Over the past few years, the federal government and big corporations, including Sony and Target, have been hit by massive data breaches, a chilling reminder of the severity and scope of cybersecurity threats. Congress offered much bark and little bite in response until Thursday, when the Senate voted 83-14 to end debate on the Cybersecurity Information Sharing Act (CISA). Now the bill will move to the Senate floor and is expected to pass next week, despite opposition from Massachusetts senators Elizabeth Warren and Ed Markey, and from civil rights advocates.
The information shared by CISA would consist primarily of “threat indicators,” data that get exchanged between government agencies and big companies. The government can ideally use these indicators to respond more effectively to cybersecurity threats across the country. But crucial questions remain as to whether CISA offers meaningful protection to citizens. The bill would allow substantial amounts of data to be shared in bulk between companies and agencies, with insufficient, vague requirements on removing personal information. As Senator Ron Wyden, an Oregon Democrat, put it on the Senate floor, “This bill says, with respect to personal data, when in doubt, you can hand it over.”

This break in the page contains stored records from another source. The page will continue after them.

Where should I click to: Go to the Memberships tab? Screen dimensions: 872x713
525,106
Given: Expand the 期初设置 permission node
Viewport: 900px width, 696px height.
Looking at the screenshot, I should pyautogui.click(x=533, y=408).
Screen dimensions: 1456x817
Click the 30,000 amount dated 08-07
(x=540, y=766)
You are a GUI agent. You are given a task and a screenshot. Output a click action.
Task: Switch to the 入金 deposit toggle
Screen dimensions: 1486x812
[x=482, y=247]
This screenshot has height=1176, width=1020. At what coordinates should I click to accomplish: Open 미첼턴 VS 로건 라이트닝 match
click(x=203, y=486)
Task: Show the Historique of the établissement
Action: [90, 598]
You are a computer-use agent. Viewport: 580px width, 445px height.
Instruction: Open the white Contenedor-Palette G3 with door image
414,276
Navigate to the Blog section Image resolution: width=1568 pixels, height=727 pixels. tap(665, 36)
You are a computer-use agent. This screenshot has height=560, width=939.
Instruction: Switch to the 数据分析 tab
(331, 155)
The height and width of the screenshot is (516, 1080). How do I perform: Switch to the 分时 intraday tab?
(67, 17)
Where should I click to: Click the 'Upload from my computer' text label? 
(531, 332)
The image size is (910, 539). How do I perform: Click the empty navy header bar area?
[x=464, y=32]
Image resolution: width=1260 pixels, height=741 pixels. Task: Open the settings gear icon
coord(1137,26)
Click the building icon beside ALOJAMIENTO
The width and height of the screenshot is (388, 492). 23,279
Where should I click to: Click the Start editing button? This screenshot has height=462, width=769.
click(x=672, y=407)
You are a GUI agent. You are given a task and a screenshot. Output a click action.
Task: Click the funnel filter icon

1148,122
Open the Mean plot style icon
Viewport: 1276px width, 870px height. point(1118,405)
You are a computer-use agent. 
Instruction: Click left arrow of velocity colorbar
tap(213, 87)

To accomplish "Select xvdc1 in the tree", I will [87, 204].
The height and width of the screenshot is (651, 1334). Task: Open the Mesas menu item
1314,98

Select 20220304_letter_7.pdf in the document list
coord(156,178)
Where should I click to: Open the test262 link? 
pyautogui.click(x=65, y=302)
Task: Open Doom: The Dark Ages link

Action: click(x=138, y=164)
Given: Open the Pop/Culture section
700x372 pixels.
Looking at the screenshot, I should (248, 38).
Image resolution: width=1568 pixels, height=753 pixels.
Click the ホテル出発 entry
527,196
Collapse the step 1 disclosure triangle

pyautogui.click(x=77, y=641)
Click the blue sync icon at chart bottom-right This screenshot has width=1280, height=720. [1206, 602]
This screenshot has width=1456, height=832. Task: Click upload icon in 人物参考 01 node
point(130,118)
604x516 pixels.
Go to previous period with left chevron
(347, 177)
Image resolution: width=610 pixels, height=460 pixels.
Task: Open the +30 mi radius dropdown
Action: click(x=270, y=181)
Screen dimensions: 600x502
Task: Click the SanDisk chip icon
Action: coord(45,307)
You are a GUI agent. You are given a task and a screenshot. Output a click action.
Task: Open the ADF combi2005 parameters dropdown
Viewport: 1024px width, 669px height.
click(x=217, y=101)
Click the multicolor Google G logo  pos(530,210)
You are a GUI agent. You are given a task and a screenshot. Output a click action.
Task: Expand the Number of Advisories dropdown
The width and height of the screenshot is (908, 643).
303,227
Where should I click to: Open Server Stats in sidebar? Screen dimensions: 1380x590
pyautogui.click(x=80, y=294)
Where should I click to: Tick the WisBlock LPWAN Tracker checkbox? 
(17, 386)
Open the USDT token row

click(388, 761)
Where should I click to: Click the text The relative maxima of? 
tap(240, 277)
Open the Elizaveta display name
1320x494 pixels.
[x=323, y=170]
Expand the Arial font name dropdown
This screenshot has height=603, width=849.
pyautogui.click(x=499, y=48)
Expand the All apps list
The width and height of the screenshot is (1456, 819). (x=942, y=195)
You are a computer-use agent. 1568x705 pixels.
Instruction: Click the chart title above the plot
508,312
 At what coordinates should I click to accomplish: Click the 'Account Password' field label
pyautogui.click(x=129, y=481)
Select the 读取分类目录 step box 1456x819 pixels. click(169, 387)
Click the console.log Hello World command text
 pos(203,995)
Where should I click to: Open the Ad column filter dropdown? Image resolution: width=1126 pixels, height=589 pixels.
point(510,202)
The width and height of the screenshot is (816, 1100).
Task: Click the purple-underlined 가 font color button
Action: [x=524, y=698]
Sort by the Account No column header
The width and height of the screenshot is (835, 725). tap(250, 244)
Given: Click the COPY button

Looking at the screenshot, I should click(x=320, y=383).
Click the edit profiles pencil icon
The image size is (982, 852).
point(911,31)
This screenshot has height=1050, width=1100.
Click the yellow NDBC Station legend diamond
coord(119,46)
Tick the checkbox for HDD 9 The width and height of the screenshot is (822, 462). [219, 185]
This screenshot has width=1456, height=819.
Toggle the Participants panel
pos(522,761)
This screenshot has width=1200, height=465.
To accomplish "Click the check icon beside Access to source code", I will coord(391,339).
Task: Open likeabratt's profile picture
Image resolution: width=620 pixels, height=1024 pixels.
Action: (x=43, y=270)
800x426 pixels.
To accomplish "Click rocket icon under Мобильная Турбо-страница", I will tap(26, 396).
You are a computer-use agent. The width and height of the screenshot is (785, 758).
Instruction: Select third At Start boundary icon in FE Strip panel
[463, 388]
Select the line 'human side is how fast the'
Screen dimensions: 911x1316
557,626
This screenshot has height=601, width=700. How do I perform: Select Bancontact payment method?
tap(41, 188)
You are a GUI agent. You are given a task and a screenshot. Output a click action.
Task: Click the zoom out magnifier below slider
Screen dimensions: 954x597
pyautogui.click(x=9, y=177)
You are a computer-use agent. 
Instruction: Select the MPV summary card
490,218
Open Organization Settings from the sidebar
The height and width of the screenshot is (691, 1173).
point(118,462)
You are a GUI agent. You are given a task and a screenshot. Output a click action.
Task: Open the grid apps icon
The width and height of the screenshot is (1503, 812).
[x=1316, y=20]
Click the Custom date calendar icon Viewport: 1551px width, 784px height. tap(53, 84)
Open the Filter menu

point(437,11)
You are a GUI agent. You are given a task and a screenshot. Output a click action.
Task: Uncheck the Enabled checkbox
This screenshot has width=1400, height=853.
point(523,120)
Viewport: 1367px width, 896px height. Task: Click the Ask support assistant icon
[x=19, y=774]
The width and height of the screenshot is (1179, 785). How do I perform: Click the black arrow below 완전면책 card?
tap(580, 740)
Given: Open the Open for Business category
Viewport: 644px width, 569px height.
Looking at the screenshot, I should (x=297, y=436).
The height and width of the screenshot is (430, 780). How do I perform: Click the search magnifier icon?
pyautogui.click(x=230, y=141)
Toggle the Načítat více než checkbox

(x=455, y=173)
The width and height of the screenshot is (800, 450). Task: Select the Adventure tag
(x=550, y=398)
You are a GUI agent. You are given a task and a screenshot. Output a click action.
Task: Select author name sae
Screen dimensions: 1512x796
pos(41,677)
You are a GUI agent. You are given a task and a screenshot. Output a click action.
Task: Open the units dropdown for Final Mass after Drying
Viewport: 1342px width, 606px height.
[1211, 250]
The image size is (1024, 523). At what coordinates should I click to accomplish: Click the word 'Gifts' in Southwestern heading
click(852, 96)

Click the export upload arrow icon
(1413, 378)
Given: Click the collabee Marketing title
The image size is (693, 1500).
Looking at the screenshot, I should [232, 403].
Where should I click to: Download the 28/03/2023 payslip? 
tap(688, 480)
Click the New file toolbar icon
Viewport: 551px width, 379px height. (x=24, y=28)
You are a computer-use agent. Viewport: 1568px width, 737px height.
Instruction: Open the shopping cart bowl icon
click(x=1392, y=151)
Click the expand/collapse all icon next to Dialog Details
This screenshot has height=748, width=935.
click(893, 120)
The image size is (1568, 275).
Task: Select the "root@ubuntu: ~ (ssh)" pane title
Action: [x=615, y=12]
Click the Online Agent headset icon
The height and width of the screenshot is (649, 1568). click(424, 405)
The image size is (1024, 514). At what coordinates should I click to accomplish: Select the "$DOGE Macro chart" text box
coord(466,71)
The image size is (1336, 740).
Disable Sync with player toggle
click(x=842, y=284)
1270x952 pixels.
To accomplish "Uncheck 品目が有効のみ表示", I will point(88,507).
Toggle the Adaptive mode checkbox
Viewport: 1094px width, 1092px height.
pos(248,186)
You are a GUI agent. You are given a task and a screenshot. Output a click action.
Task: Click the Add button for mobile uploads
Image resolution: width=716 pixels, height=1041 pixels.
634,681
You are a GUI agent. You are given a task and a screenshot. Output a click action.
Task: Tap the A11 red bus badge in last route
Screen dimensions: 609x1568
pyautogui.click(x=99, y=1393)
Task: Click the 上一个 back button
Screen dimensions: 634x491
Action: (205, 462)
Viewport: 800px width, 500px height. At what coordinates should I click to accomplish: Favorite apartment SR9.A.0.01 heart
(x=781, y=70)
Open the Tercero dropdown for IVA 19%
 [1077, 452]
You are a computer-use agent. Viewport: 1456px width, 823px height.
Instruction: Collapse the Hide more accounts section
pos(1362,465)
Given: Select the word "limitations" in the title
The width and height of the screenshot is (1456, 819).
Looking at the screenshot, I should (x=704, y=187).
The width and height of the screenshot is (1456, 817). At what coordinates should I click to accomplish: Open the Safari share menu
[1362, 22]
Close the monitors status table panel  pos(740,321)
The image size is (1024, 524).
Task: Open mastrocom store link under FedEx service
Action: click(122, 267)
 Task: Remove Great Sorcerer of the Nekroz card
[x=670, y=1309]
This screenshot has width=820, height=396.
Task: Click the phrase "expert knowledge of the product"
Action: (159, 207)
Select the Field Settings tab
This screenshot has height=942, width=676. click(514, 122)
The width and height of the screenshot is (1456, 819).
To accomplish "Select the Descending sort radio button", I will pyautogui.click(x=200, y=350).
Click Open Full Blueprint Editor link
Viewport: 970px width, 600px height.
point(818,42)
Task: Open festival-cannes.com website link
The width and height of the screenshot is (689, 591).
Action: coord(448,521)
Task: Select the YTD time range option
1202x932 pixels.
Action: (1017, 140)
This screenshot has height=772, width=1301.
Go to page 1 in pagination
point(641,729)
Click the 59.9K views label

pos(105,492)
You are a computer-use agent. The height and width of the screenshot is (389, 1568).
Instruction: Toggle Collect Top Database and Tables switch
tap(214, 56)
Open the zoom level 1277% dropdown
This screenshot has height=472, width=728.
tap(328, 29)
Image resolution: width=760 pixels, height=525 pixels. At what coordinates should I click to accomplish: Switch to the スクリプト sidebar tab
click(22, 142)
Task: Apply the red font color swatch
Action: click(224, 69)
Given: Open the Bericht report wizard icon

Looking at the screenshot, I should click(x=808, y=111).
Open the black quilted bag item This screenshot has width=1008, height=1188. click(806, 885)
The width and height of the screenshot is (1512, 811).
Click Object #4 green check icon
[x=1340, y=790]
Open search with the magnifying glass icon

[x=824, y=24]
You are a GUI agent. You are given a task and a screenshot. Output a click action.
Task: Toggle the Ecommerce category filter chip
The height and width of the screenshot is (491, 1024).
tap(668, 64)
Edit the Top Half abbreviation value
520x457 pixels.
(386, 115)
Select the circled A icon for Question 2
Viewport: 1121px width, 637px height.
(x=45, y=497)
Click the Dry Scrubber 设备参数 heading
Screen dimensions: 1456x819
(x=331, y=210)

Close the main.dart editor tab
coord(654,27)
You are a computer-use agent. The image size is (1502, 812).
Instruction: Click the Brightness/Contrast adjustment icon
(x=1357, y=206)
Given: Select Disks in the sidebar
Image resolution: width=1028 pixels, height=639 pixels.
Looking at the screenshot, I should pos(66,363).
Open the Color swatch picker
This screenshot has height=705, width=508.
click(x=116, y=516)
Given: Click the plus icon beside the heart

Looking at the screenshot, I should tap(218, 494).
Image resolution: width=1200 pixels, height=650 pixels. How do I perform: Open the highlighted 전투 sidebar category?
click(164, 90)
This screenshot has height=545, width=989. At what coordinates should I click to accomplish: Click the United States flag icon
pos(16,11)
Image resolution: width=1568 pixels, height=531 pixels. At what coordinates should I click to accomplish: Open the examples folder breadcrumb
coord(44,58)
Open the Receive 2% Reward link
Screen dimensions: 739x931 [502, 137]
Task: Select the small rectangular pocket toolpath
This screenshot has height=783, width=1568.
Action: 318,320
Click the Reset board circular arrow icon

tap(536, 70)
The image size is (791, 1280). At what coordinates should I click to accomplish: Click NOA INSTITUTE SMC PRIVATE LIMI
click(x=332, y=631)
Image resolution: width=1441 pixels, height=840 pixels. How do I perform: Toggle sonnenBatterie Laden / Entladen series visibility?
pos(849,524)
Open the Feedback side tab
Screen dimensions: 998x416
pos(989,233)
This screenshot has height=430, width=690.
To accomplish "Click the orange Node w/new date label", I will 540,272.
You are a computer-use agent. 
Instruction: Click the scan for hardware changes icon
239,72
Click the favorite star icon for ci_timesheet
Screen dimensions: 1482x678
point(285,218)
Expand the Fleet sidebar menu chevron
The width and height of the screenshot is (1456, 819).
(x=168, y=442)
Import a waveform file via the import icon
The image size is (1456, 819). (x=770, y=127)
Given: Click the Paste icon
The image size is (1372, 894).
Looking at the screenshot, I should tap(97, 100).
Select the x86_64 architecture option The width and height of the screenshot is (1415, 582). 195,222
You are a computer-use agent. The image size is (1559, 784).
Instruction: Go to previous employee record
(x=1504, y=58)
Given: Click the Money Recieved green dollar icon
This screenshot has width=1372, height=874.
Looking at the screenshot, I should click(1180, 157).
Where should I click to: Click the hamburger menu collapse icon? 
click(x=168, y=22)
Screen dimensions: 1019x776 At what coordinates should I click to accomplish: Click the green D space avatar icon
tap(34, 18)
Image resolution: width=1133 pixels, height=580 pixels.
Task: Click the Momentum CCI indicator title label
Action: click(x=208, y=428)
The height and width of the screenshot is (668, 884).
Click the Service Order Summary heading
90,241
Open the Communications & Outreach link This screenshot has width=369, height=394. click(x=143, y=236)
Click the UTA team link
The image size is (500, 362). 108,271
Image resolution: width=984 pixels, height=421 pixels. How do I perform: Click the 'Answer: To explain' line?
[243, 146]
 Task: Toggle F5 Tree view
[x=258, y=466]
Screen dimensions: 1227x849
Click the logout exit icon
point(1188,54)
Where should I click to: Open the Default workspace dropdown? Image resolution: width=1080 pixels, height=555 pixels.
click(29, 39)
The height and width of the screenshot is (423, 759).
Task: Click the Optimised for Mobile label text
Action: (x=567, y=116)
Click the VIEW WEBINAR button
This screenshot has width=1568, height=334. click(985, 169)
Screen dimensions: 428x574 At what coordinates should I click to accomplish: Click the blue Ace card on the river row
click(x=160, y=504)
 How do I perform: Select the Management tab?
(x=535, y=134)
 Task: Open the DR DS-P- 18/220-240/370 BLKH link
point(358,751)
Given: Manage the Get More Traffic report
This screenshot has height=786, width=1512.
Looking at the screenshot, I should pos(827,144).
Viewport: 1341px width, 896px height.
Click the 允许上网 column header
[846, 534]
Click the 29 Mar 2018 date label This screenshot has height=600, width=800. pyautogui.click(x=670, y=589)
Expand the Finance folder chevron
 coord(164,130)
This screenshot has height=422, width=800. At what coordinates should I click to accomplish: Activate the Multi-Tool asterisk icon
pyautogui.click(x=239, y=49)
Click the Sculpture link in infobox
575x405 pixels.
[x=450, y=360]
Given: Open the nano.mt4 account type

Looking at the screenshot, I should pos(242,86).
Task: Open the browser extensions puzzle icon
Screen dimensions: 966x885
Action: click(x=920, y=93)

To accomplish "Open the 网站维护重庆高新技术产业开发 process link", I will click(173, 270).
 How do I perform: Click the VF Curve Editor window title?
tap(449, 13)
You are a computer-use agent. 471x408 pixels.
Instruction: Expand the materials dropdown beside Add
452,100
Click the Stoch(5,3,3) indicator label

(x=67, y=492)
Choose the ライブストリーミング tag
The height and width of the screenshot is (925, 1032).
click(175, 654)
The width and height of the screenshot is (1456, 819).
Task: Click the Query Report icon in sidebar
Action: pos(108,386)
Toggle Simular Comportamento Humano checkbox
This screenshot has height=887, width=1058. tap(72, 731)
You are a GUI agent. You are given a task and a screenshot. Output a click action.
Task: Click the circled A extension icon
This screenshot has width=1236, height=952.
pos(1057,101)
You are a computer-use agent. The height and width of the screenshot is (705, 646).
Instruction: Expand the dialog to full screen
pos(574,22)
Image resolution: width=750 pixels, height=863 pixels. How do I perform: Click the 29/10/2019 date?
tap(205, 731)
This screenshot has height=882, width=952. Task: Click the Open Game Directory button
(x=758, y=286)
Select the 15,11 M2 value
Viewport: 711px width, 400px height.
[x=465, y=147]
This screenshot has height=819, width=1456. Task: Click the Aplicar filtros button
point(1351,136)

Tech companies including Twitter, Reddit, Dropbox, and Apple have added their voices to the fray. Earlier this year, Apple refused to offer the government “back door” access into their encrypted devices, and asserted in a statement on CISA that “we don’t believe security should come at the expense of [customer] privacy.” Besides calling out privacy concerns, Apple and other tech giants must protect their business. International customers don’t want their data shared with the US government — and The New York Times reports that 64 percent of Apple’s revenue now originates outside the United States.
As the legislation moves toward a Senate vote, CISA in its current form needs improvements. Perhaps most important, the Senate must answer whether this bill resolves the chronic conditions afflicting America’s security network: unencrypted data, out-of-date systems, unprotected user access, and widespread underfunding. Sharing information can certainly be a valuable tool, but it shouldn’t be mistaken for the systemic upgrades that would demonstrate a genuine national commitment to cybersecurity.